■ Zu erledigende Aufgaben
1. Warum schöpften Lebensmittelhersteller laut dem Artikel über den Textilfarbstoff im Rote-Bete-Extrakt Verdacht?
2. Setze den Artikel über den Textilfarbstoff im Rote-Bete-Extrakt im gleichen Stil ab dem letzten Satz fort.

■ Lesetext
--- --- ---

Azo-Textilfarbstoff in färbenden Lebensmittel nachgewiesen
Rot ist nicht gleich Rot

Rot ist nicht gleich Rot
Rote Bete ist ein färbendes Lebensmittel, mit dem sich intensive Rottöne erzeugen lassen. Verbraucher schätzen diese Art des natürlichen Färbens. Schlimm, wenn dieses Vertrauen durch unsachgemäße Beimengungen wie den Azo-Textilfarbstoff Reactive Red 195 erschüttert wird (Bild: Industrieblick, Fotolia)
Versehen oder kriminelle Machenschaft? Forscher der Universität Hohenheim konnten Dank eines neuen Analysenansatzes den Azo-Textilfarbstoff Reactive Red 195 in einem Hibiskus- und Rote-Bete-Extrakt nachweisen. Letzter dient zum Färben von Lebensmitteln und machte sich durch seine ungewöhnliche Farbintensität verdächtig.

Nach den Worten von Prof. Dr. Dr. h.c. Reinhold Carle von der Universität Hohenheim, Lehrstuhl Technologie und Analytik pflanzlicher Lebensmittel, dient der Hibiskus- und Rote-Bete-Extrakt dazu, andere Lebensmittel appetitlich rot zu färben. Das untersuchte Produkt sei vermutlich 2015 auf den Markt gekommen und sollte laut Spezifikation lediglich natürliche Farbstoffe beinhalten.

Verdächtige Farbintensität
Die Angelegenheit ins Rollen brachten Lebensmittelhersteller, die aufgrund der außergewöhnlichen Farbintensität Verdacht schöpften und sich an die Lebensmittelexperten der Universität Hohenheim wandten.
Die Ergebnisse der nun folgenden aufwendigen Untersuchungen werden die Wissenschaftler in der diesjährigen Dezember-Ausgabe von „Food Control“ veröffentlichen. Online ist das bereits geschehen. Die Beitrag finden Sie hier.
Deklaration ohne E-Nummer
Unbehandelt nehmen beispielsweise Wurst und zubereitete Fleischwaren nach kurzer Zeit einen grauen Farbton an. „Damit das nicht passiert und sie appetitlicher aussehen, färben Lebensmittelhersteller ihre Produkte zum Teil mit natürlichen Farbstoffen“ erklärt Prof. Dr. Carle. „Sind diese in sogenannten färbenden Lebensmitteln enthalten, müssen sie nicht als Zusatzstoffe mit E-Nummern auf der Verpackung deklariert werden.“
Nachteil: Viele färbende Lebensmittel und natürliche Lebensmittelfarbstoffe weisen eine geringe Licht- und Hitzestabilität auf. Bei unterschiedlichen pH-Werten verändern sie teilweise auch ihren Farbton.

--- --- ---

■ Bereitgestelltes Material
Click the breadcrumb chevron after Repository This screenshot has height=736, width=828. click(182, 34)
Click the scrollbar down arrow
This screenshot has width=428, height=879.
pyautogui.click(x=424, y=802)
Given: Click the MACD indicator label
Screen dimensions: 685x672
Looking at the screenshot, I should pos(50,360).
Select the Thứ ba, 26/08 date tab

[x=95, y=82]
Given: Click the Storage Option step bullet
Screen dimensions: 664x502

--- --- ---

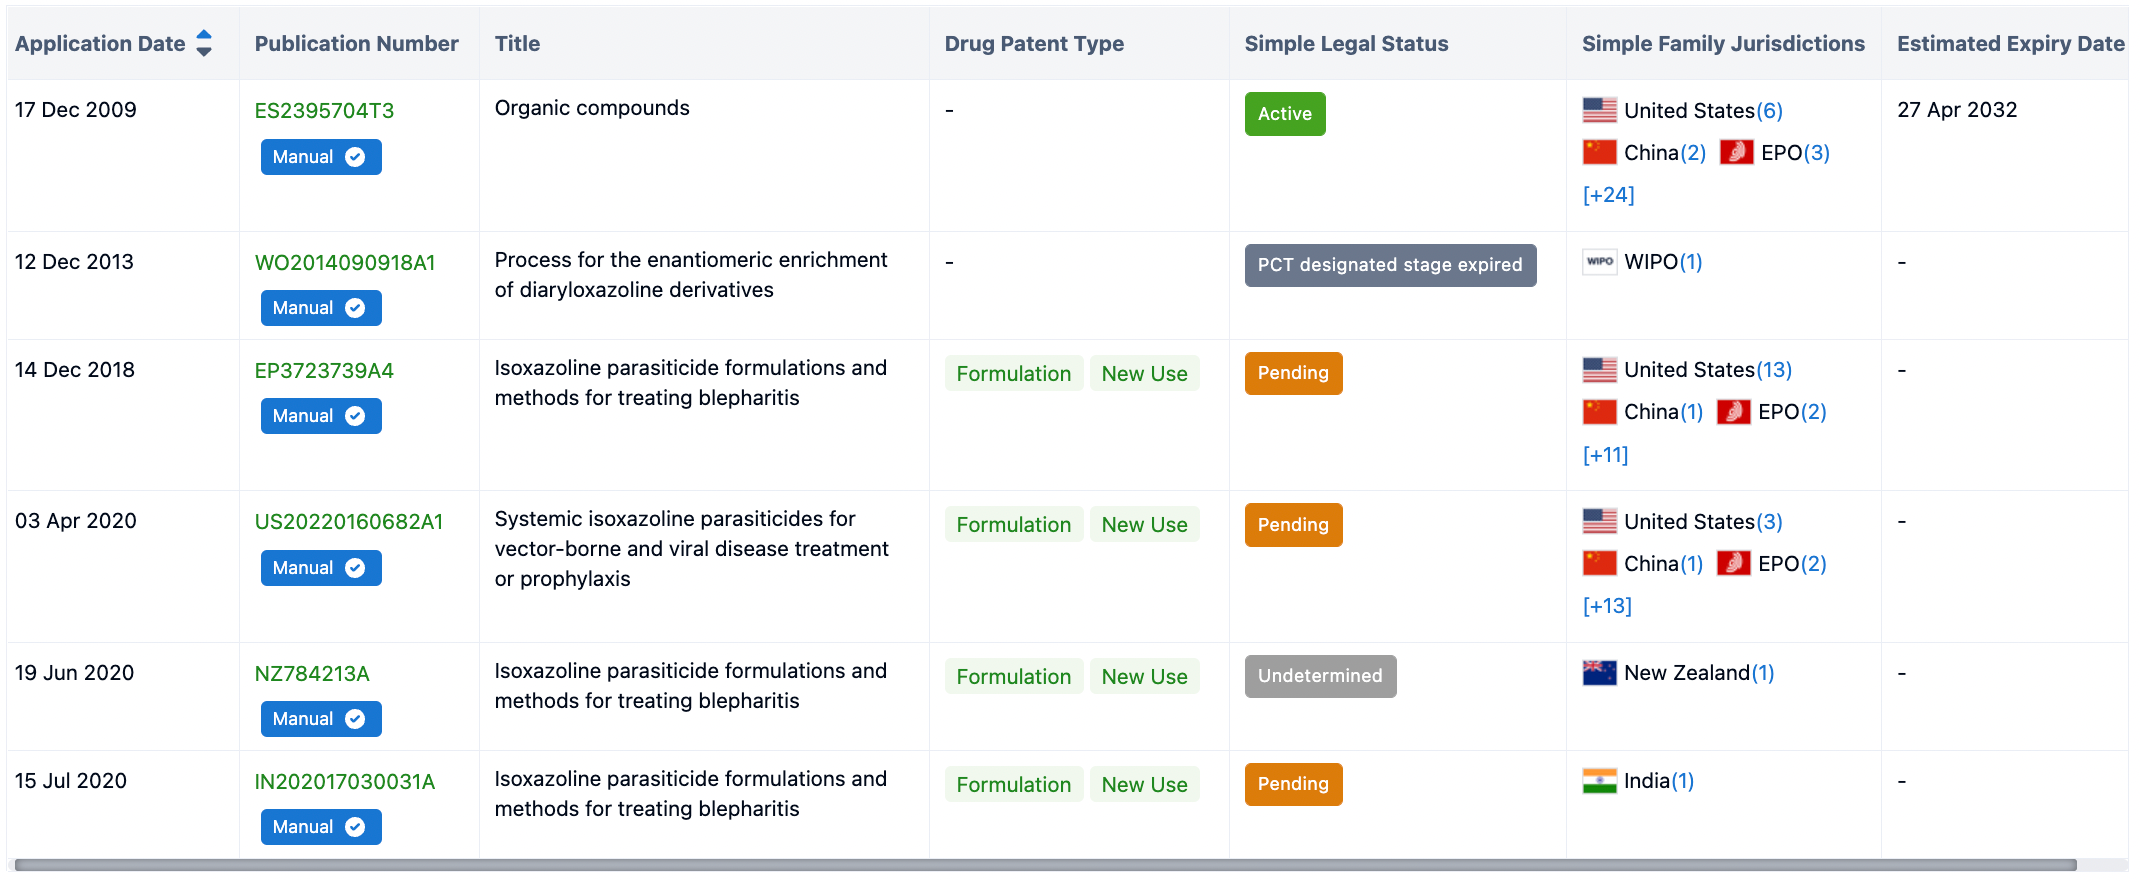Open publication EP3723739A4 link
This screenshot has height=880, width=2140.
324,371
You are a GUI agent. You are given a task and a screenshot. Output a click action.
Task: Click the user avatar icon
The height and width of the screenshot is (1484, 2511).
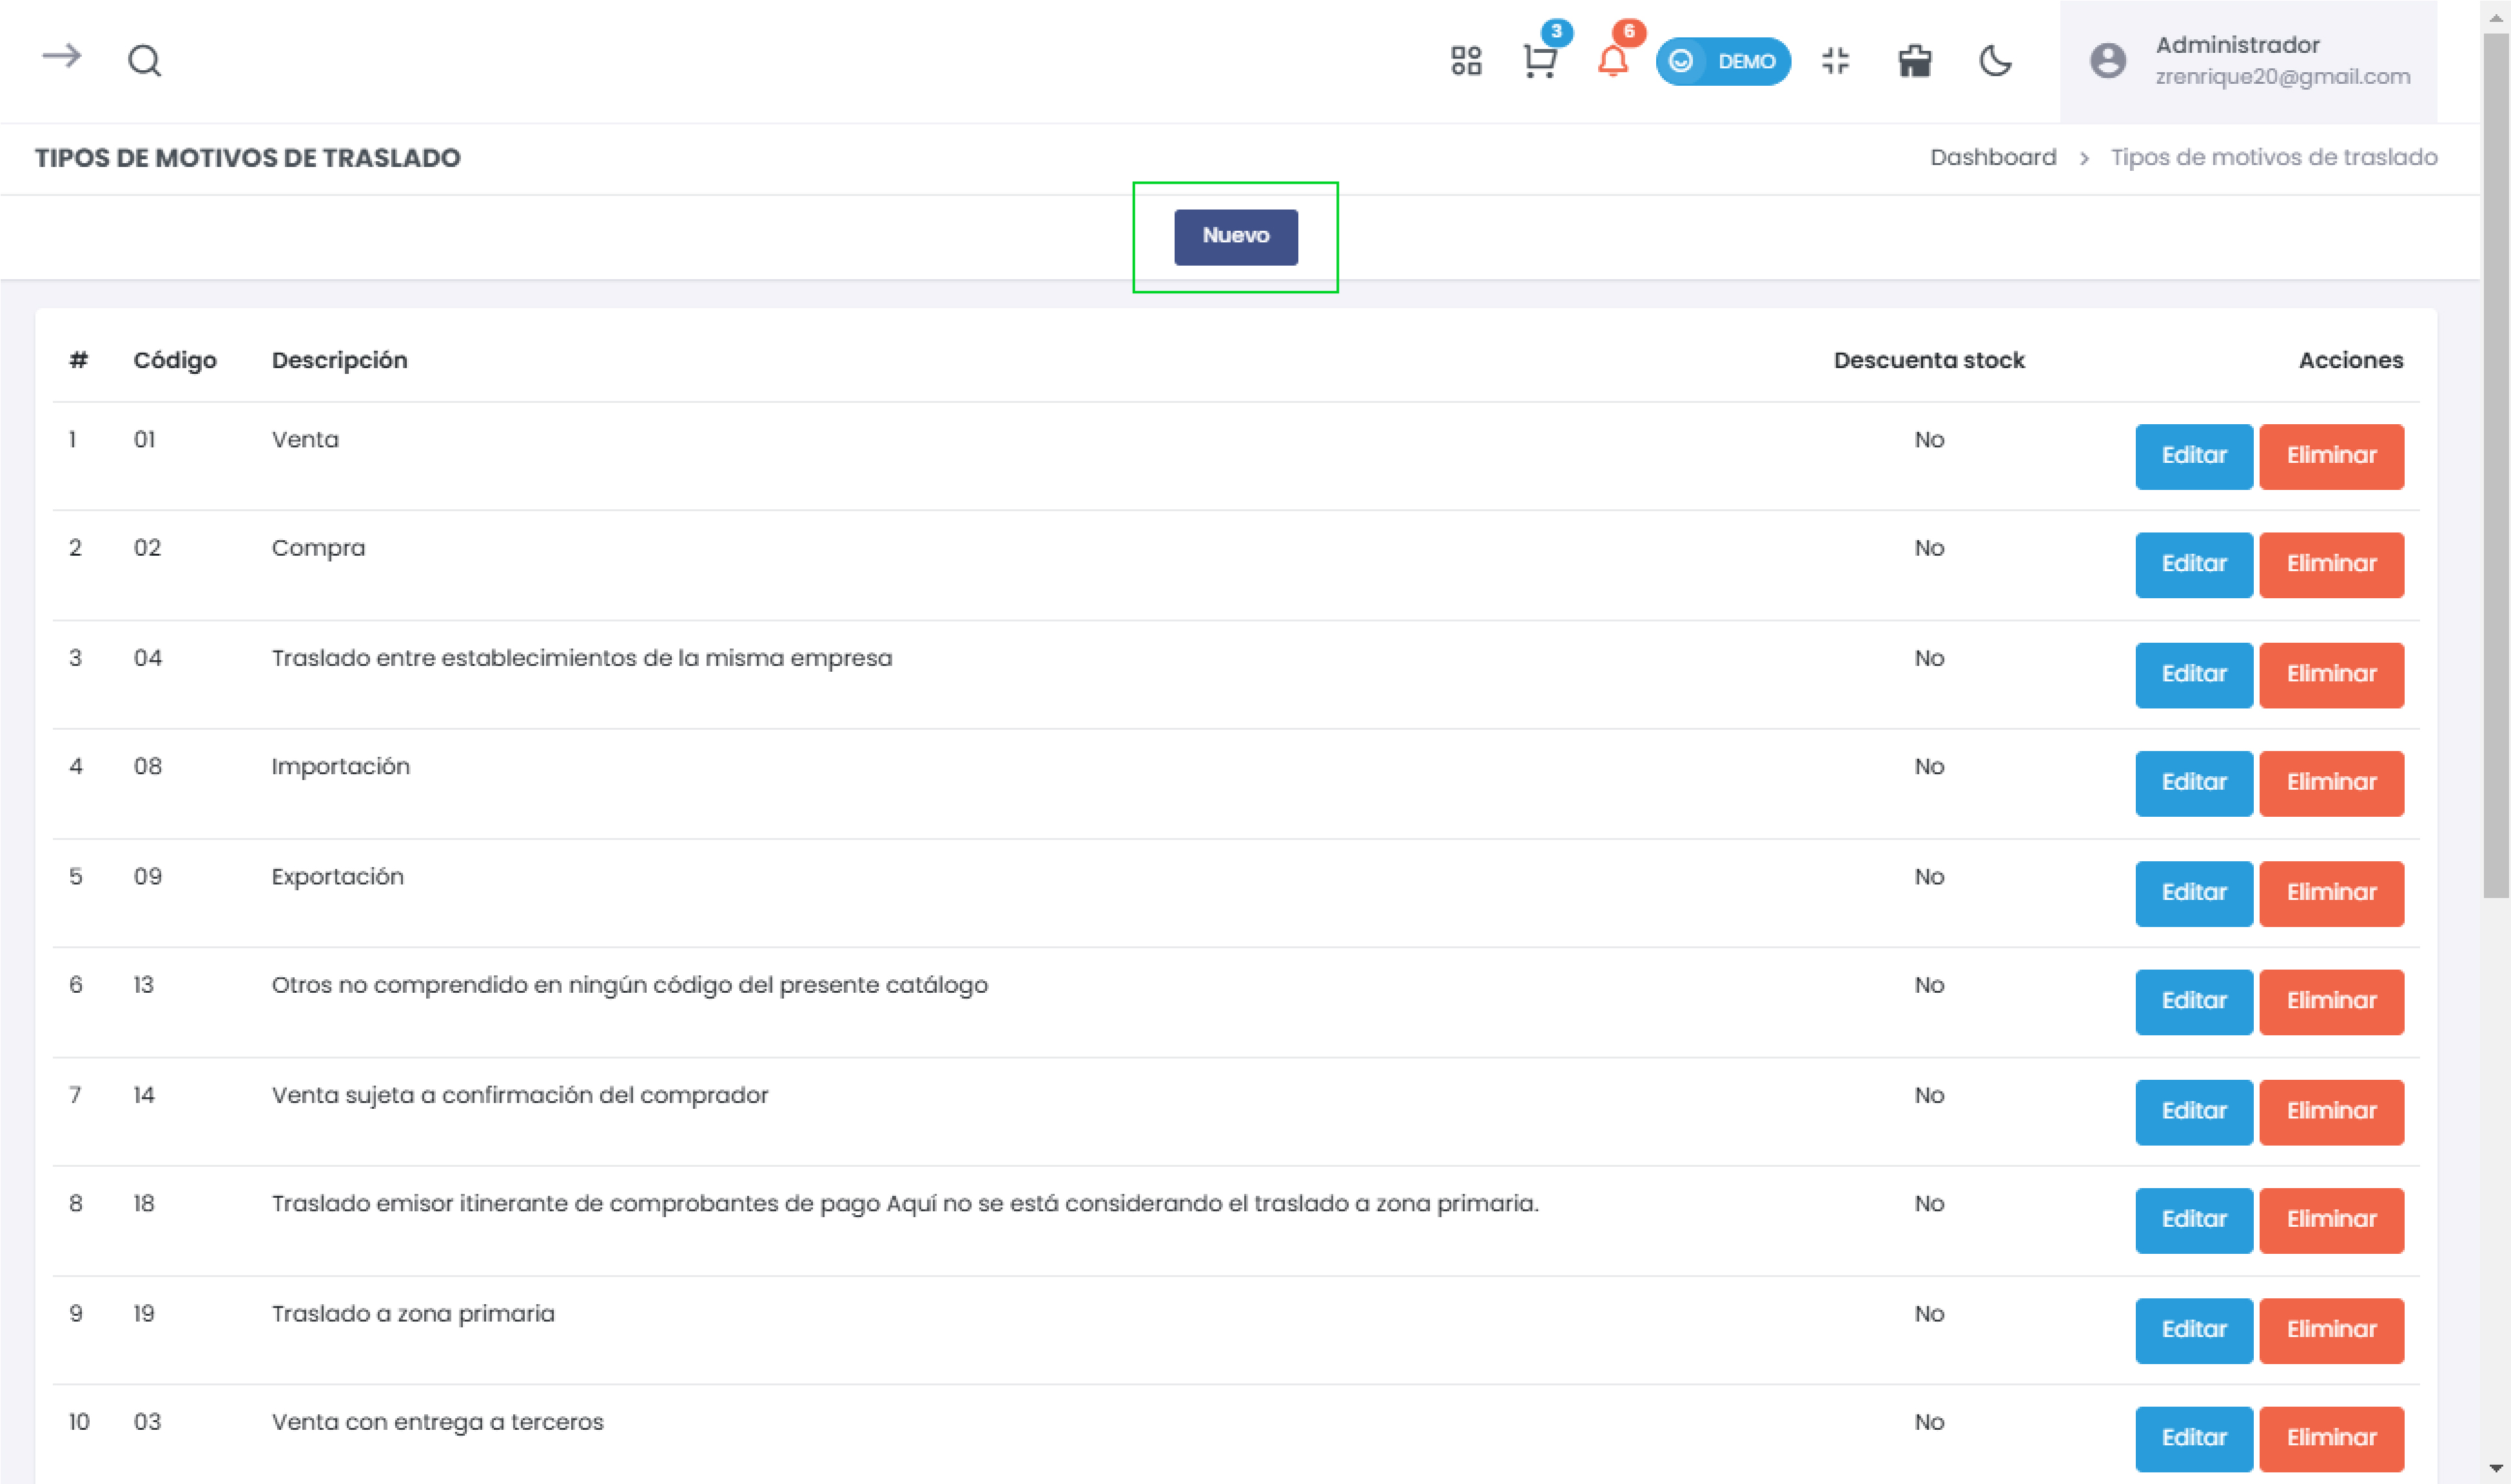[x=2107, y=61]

--- --- ---

■ Antworten
1. Wegen der außergewöhnlichen Farbintensität des Extrakts.

2.
Lebensmittelhersteller freuten sich
Vor diesem Hintergrund wünschen sich viele Lebensmittelhersteller natürliche Farben, die stabiler sind. Und genau diese Erwartung schien das 2015 auf den Markt gebrachte Produkt, das intensiv und dauerhaft rot färbt zu erfüllen.
Verdächtige Proben zugespielt
Drei Lebensmittelhersteller aus Frankreich, der Türkei und Deutschland zweifelten angesichts der versprochenen Stabilität am neuen Produkt. Sie wollten wissen, ob es tatsächlich ausschließlich aus Rote-Bete- und Hibiskus-Extrakten besteht und spielten Prof. Dr. Carle und seinem Team drei Proben des Färbemittels zu, das ihnen von Händlern angeboten worden war.
Nach mehreren Anläufen ist es den Wissenschaftler gelungen, den Verdacht der Lebensmittelhersteller zu erhärten: Laut ihrer Einschätzung basiert die rote Farbe auf dem Textilfarbstoff Reactive Red 195.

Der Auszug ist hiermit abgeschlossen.